Meanwhile, Sirkin – who holds patents in semiconductor processing, software design, color printing, flat panel displays and communications — is starting his own company (no details yet) and will continue working with Maverick.
“I am still better connected in Silicon Valley but I wasn’t connected in Israel, and Maverick has helped me connect to the industry and find good talent here,” says the former senior director of engineering at Apple.
Sirkin has a doctorate in chemistry from the University of California at Berkeley.
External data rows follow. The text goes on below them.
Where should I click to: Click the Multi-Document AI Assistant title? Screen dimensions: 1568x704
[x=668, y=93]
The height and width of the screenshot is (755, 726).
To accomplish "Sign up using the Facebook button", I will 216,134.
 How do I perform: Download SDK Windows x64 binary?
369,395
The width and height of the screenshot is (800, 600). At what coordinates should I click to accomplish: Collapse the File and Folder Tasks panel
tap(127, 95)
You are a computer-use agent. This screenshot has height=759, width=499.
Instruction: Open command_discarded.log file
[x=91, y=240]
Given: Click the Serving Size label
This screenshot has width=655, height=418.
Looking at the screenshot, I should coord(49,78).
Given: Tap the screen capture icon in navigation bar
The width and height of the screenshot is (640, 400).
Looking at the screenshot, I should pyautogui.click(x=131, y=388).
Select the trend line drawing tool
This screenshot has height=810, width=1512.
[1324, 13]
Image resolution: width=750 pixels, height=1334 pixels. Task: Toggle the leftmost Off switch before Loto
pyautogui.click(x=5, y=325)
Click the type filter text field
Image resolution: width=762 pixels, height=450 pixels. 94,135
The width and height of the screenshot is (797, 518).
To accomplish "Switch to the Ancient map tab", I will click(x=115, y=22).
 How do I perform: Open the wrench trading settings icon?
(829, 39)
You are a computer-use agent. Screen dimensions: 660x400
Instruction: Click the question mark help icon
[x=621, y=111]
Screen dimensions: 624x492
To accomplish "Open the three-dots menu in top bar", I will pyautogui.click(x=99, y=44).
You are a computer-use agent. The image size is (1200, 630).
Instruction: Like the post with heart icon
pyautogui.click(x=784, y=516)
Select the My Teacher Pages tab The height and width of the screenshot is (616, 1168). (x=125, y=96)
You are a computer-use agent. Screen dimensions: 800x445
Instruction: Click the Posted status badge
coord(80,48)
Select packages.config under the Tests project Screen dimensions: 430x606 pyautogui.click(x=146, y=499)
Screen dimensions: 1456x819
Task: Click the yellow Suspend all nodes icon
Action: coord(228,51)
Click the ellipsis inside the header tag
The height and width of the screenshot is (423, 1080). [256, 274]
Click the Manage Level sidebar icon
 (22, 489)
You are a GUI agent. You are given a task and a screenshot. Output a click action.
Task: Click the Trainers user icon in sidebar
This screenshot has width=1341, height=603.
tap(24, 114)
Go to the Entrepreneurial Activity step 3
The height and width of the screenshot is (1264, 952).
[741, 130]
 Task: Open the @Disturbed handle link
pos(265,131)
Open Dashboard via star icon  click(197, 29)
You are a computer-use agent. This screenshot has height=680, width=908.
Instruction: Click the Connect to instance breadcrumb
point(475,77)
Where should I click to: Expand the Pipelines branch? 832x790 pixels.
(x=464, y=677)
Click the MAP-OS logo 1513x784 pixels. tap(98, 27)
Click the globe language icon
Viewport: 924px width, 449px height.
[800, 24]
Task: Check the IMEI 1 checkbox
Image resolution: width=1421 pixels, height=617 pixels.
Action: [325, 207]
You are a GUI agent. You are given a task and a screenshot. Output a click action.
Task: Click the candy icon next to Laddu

On that politically active campus, his strong attachment to Israel began taking root.
“I was there when Zionism was branded as racism [by the UN] and the campus was going totally crazy, from my perspective. I confronted people who probably would have taken my life if they had the opportunity. When you encounter things like that, it hits you.”
Sirkin became involved in the Israel Action Committee, which was so successful in countering anti-Israel sentiment at Berkeley that its members began training peers at other colleges.
“Most of the people who were involved in this are now living in Israel – I was one of the last to arrive — and we’re all still good friends,” he says. “Some from that group, including my close friend Jon Medved [CEO of the OurCrowd VC in Jerusalem], went on to institutionalize the things we created at Berkeley.”
For three years prior to coming to Israel, Sirkin served on the board of the Israel Peace Initiative on Bay Area campuses. This organization assists students from Berkeley, Stanford and other Bay Area universities who advocate on behalf of Israel. It cooperates with other national Israel advocacy programs for college students, but fills a niche by focusing on local needs.
He has also been involved in the Israel Democracy Institute and the Israel Venture Network.
Effect on society
Sirkin met his future wife while doing post-doc work at the Hebrew University in Jerusalem from 1979 to 1980. Though he yearned to stay in Israel, after marrying in Rome the couple moved to San Francisco.
“After four years working at the Xerox Palo Alto Research Center, I was invited to become a faculty member in the department of applied physics [at Hebrew University], but my wife didn’t want to come back. We had two children at that point. So I remained.”
Professional success did not cloud Sirkin’s Zionist vision. After his marriage ended and his three daughters were grown, he moved to Jerusalem. His Maverick Group partners are his surrogate family.
“Money is money, but it’s the people who make the difference,” says Sirkin. “Many VCs look at the same types of industries and markets we look at. What makes us unique is the four of us.”
Maverick, headquartered in Tel Aviv’s trendy Rothschild district, is headed by Yaron Carni, a seasoned product of the Zell Entrepreneurship Center at IDC-Herzliya, the student business incubator that hatched LabPixies and other notable successes. The team is rounded out by Brazilian hedge-fund manager Michel Abadi and native New Yorker Joe Raby, who has operational and financial-services experience.
Sirkin is part owner of two sailboats docked at the Tel Aviv Marina and also enjoys scuba diving. He’s involved in charities including United Hatzalah, the Michael Levine Lone Soldier Center and Aish HaTorah in Tel Aviv.
“What I love about this country is things change really fast, and more often than not it’s for the better, so people here can have a quick effect on society,” he says. “One of the problems is the schism between the ultra-Orthodox and the ultra-secular, a mutual hate fest that is not constructive to building a great society. I work with organizations that try to bridge that gap.”